As previous posters have noted, one can get into semantic difficulties when discussing vampires. Stories about monsters and demons who survive on human blood go back well into the B.C. period. If we define a vampire as someone who was once an ordinary human and now is “undead”, though, we are dealing with a much newer phenomenon. I have read that the first accounts of their existence go back to England in the 11th Century. Sorry: I don’t have a cite handy.
The story is well-known of how Lord Byron attended dinner at the vacation home of Percy Shelley in Switzerland and, in a conversation after dinner, it was suggested that each of the people in attendance–Shelley, his wife Mary, her stepsister Claire Clairemont (spelling?) and Dr. John Polidori might try writing a ghost story. Later that night Mary Shelley awoke from a nightmare about a huge man with glowing yellow eyes, from which she took the inspiration for her novel Frankenstein: The New Prometheus.
A short time later a story was published in England entitled B]The Vampyre**. To borrow Mark Twain’s phrase, it is choloroform in print. This story was originally credited to Lord Byron, but was eventually proven to have been written by John Polidori after Byron had told him the idea for a story he thought he might write. Polidori claimed that the publisher had “misunderstood” him when he sold him the story. Byron never wrote more than the first few pages of his story, and after the Polidori controversy became a popular scandal it was published as A Fragment.
It’s too bad he didn’t finish, as it is an interesting start, and quite crisply written. In it, two Englishmen are traveling across Europe when one day, while visiting a remote cemetery, the one interprets the appearance of a bird as an omen that he is about to die. He makes his friend swear that he will bury him there in an unmarked grave and tell no one. All of this then comes to pass. Had he finished the story, Byron intended to have the man who made the promise return to London and find that his friend is there, and eventually figure out that he is a vampire.

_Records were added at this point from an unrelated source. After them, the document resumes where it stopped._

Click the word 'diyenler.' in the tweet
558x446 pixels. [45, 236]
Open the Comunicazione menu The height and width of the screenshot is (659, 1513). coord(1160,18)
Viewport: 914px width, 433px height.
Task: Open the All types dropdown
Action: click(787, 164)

The Polidori and Byron stories seemed to have introduced vampires as a popular subject for fiction in Great Britain. Gothic horror fiction was just coming into vogue, and thereafter there were a number of cheaply-printed sensationalistic novels of a type called “bloods” or “penny dreadfuls” which used a vampire theme. One particularly well-known one was called Varney the Vampire.
The Reverend Montague Summers wrote two books about vampire legends: The Vampire in Europe and The Vampire his Kith and Kin. Like his other books on occult subjects, they make for very entertaining reading, as Summers was an exhaustive researcher who seemed ready to believe anything. He also has a unique style, for instance using the phrase “the cold clay of his inamorata” in relating a story about necophilia.
Summers is referred to in many sources as having actually believed in the existence of vampires, and in some of his other writings–most notably A History of Witchcraft and Black Magic, he insists that there is an international conspiracy of Satanists who can perform real magic, create zombies, etc. IIRC, however, he never actually comes out and says he believes in vampires in either book. Instead, he sort of teases the reader, merely saying that various conventional explanations for vampire legends, taken alone, are not sufficient to account for the tradition.
It has been suggested that Summers was himself an ex-Satanist. In any event, he was a mysterious figure. He wrote as though he were an ordained Roman Catholic priest, yet he never seemed to have an active affiliation with any sort of Catholic ministry, and his books were all published without the advance review and approval of the Church.